Indexing the condition of a partial index in Postgres

2k views Asked by At

I'm trying to reason about how Postgres partial indexes are stored inside Postgres. Suppose I create an index like this

CREATE INDEX orders_unbilled_index ON orders (order_nr)
WHERE billed is not true

in order to quickly run a query like

SELECT *
FROM orders
WHERE billed is not true AND order_nr > 1000000

Postgres obviously stores an index on order_nr built over a subset of the orders table as defined by the conditional expression billed is not true. However, I have a couple of questions related to this:

  1. Does Postgres store another index internally on billed is not true to quickly find the rows associated with the partial index?
  2. If (1) is not the case, would it then make the query above run faster if I made a separate index on billed is not true? (assuming a large table and few rows with billed is true)
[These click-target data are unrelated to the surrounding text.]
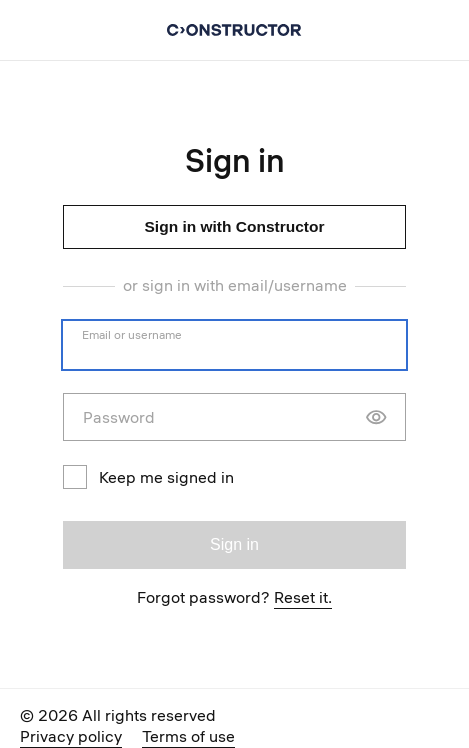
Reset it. (303, 597)
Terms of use (188, 736)
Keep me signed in (148, 477)
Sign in (234, 544)
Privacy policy (71, 736)
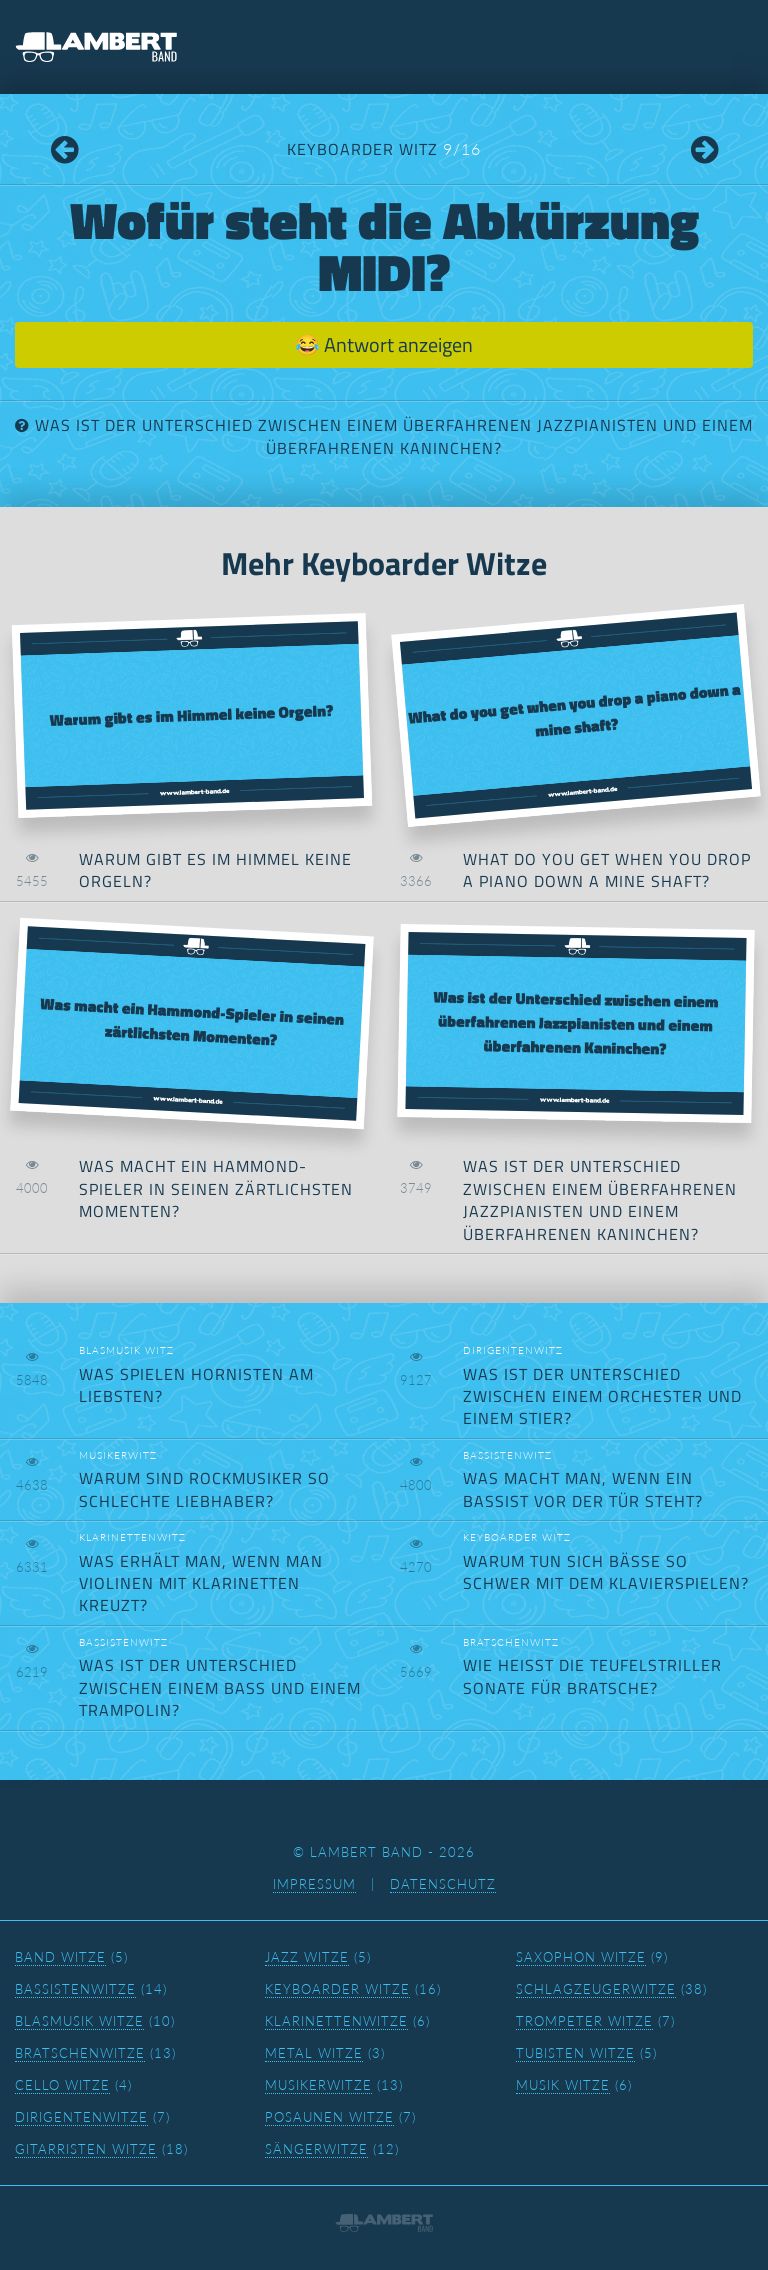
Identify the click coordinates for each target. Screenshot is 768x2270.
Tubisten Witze (575, 2053)
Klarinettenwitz (132, 1537)
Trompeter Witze (584, 2021)
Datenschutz (443, 1884)
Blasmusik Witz (126, 1350)
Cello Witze (62, 2085)
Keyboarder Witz (384, 149)
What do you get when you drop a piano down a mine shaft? (607, 870)
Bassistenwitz (507, 1455)
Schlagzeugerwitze (596, 1989)
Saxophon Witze (581, 1957)
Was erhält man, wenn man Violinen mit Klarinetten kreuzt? (201, 1583)
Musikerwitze (318, 2085)
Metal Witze (314, 2053)
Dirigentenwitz (513, 1350)
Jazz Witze (307, 1957)
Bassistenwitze (75, 1989)
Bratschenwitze (80, 2053)
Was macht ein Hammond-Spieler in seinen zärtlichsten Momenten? (216, 1188)
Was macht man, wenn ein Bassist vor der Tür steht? (583, 1489)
EDIT: My example query based on the docs is not the best due to how boolean indexes are rarely used, but please consider my questions in the context of any conditional expression.

2

There are 2 answers

0
Laurenz Albe On BEST ANSWER

A b-tree index can be thought of an ordered list of index entries, each with a pointer to a row in the table.

In a partial index, the list is just smaller: there are only index entries for rows that meet the condition.

If you have the index condition in your WHERE clause, PostgreSQL knows it can use the index and doesn't have to check the index condition, because it will be satisfied automatically.

So:

  1. No, any row found via the index will automatically satisfy the index condition, so using the index is enough to make sure it is satisfied.

  2. No, an index on a boolean column will not be used, because it would not be cheaper than this partial index, and the partial index can be used to check the condition on order_nr as well.

    It is actually the other way around: the partial index could well be used for queries that only have the boolean column in the WHERE condition, if there are few enough rows that satisfy the condition.

0
Tim Biegeleisen On

It is my understanding that Postgres will simply build an index which can only be used to lookup records which have billed as not being true. That is, the resulting B-tree would be indexed by the order_nr, but would only link back to the original table when billed be false.

If you keep reading the documentation, immediately after what you cited, you will find the following query as an example:

SELECT * FROM orders WHERE billed is not true AND amount > 5000.00;

It is the case that Postgres might even choose to use the index you defined on the above query. It can use your index to satisfy this query by scanning the entire index. If there are a relatively small number of orders which are not yet billed, then scanning the index on order_nr might still be preferable to doing a full table scan.

So, the answer to your question #1 is that no, there is no separate index for billed, but rather the index on order_nr only can be used for records which have billed set to false. And for #2, yes, a second index on billed is not true could be used assuming few records are unbilled. However, even your current index might even be used as is.